Significantly, most of that new media activity (and, of course, also the seismic waves from tech giants like Google and Apple) has little to do with the newspapers that, until the 21st century, dominated the news agenda. The world has moved on. There are many reasons why the old model is broken: advertising-topped profits have been driven down by sliding circulations; and web sites have done little more than add to the losses. But the greatest obstacles to the competitiveness of newspapers in the digital world are their own costs, notably the number of people they employ, especially journalists. Newspaper editors are still irked to be asked by puzzled ‘new media’ recruits: “What do all these journalists do?”
It is time for newspapers to catch-up on some of the digital lessons which have pained high street retailers in recent years. One post-internet reality is consumers’ ultra-sensitivity to price and value; and that ‘lowest-reasonable costs of production’ are, therefore, imperative for success in any business. Just as the itunes generation will pay only for the tracks they want (not the music company’s priced-up, multi-track album), so today’s declining band of newspaper readers are savvy, picky, and know the choices.
Try telling that to the UK’s daily newspapers, many of whom employ anything up to 400-500 journalists, writing less and less for fewer and fewer readers. And some editors are depressingly sniffy about newspapers like The Independent which have tried to re-write the old rules on staffing levels. But new wave free papers like City AM employ about 10% of the number of journalists on The Guardian, for example. And even quite sophisticated online operators like Huffington Post manage with fewer than 100 journalists.

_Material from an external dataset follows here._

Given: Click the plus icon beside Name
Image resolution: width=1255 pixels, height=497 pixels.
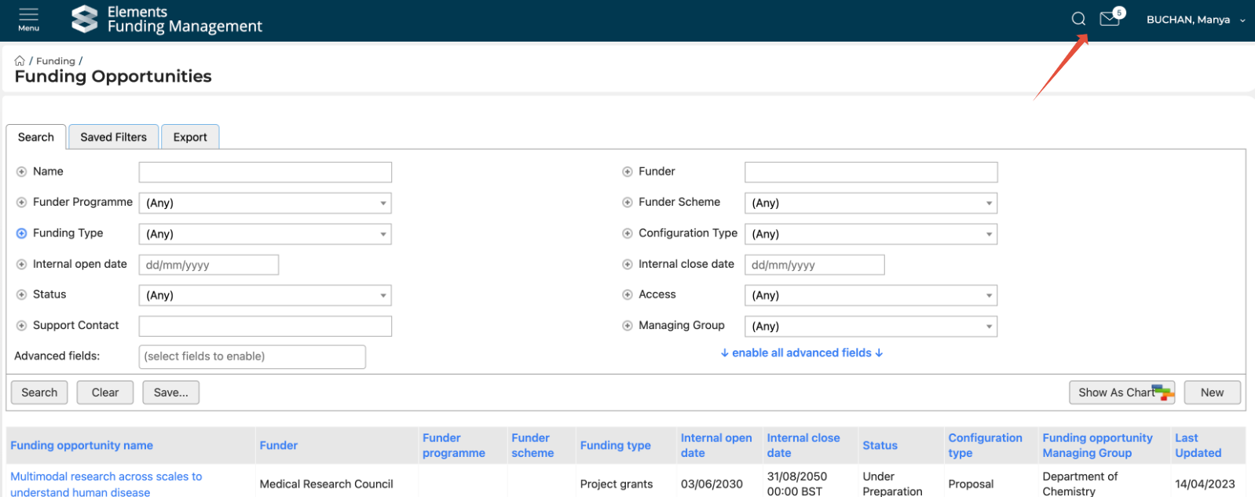Looking at the screenshot, I should pyautogui.click(x=22, y=172).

The fact is that what was once known as ‘Fleet Street’ still has staffing levels too close to those that were viable when they were all-powerful, when TV news was more primitive and less pervasive, when online didn’t exist – and when newspapers were flooded with advertising. Well, that spell has been broken. Many of the readers and much of the advertising (especially the ‘rivers of gold’ classified ads) have gone forever. And that, of course, is as much a death-sentence for the country’s regional dailies as it is for the legendary nationals.
Of course there is profit in news, information and entertainment and there are a myriad of companies proving it even now. And there will also be future profits for some paid-for newspapers. But the only way for many newspaper publishers to survive will be to invest – at arm’s length – in new businesses that are more capable of meeting the needs of readers and advertisers in changing times.
Like the ‘rust bucket’ industries that reporters have (almost) enjoyed writing off, many newspapers (and thousands of journalists) are having to come to terms with the fact that they are no longer essential to many people’s lives. Last month, millions were glued to the as-it-happens TV news from Libya. Few were waiting for the morning newspapers.
Distinguished former newspaper editors are almost uniformly pessimistic about the future of their former profession. In Australia, one-time Sydney Morning Herald editor Eric Beecher says: “Throughout history, if you look at the American railroads or the Encyclopaedia Britannica or the people that used to make saddles, or whatever it is , when new technology comes along out of the blue, it’s very hard for them to acknowledge, particularly when they’ve been so successful. In the case of newspapers, they used to have power as well as success (so) it’s very difficult for them to change that mindset. In the UK, former Daily Mirror editor Roy Greenslade describes the newspaper business model as “a dead duck”.
The comments reinforce what observers of business (and many journalists) know about the difficulty companies have in defending a sunset industry.